What is needed
Update the lines starting at "Click the orange highlight" and ending at "Open День любви" so that "highlight" becomes "marker", with everything else left the same.

Data shown
::::::::::

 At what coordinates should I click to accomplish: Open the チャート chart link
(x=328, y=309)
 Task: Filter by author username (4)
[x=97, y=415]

::::::::::

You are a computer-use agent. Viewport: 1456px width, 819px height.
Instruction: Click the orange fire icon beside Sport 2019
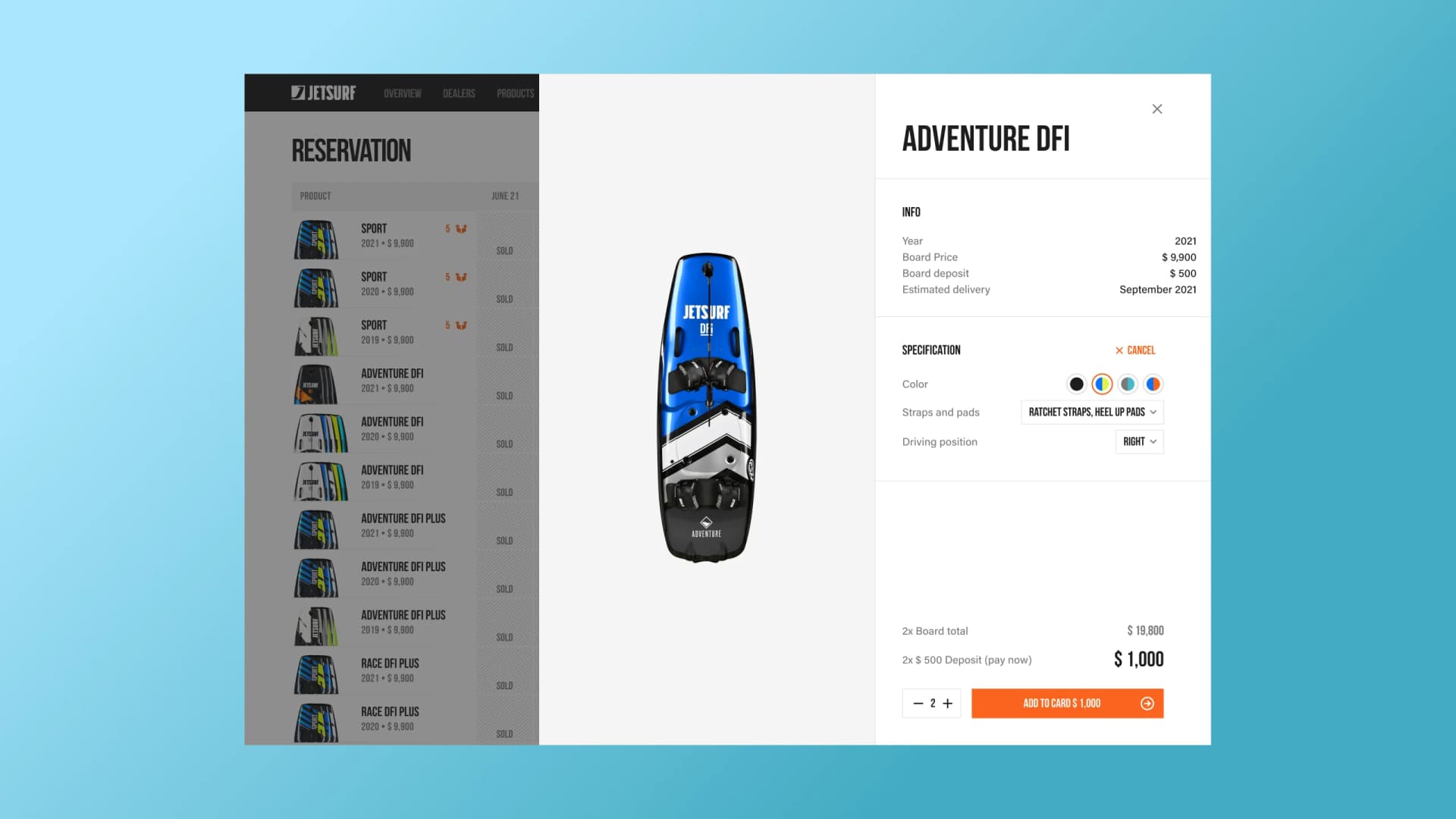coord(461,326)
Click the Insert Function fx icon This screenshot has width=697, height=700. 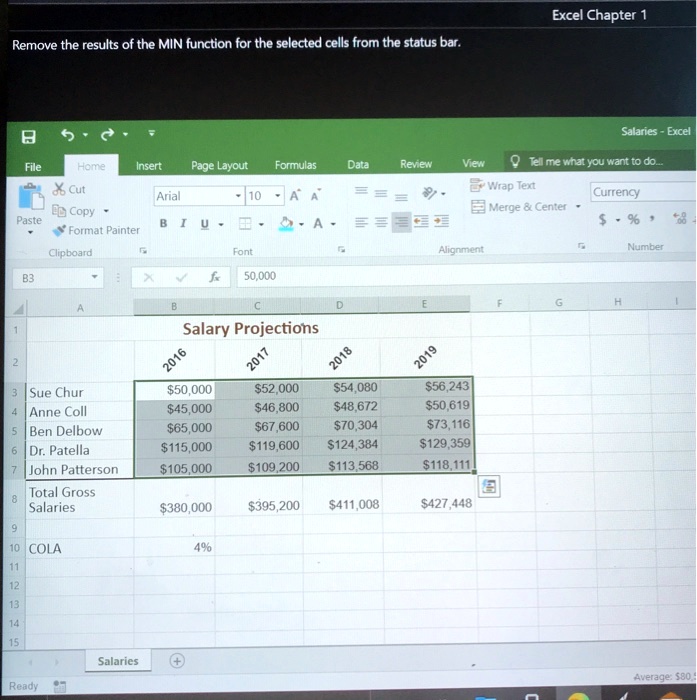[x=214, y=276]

::::::::::

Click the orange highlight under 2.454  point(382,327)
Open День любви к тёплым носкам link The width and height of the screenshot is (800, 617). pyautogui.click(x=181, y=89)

::::::::::

Output of the task
Click the orange marker under 2.454  point(382,327)
Open День любви к тёплым носкам link The width and height of the screenshot is (800, 617). pyautogui.click(x=181, y=89)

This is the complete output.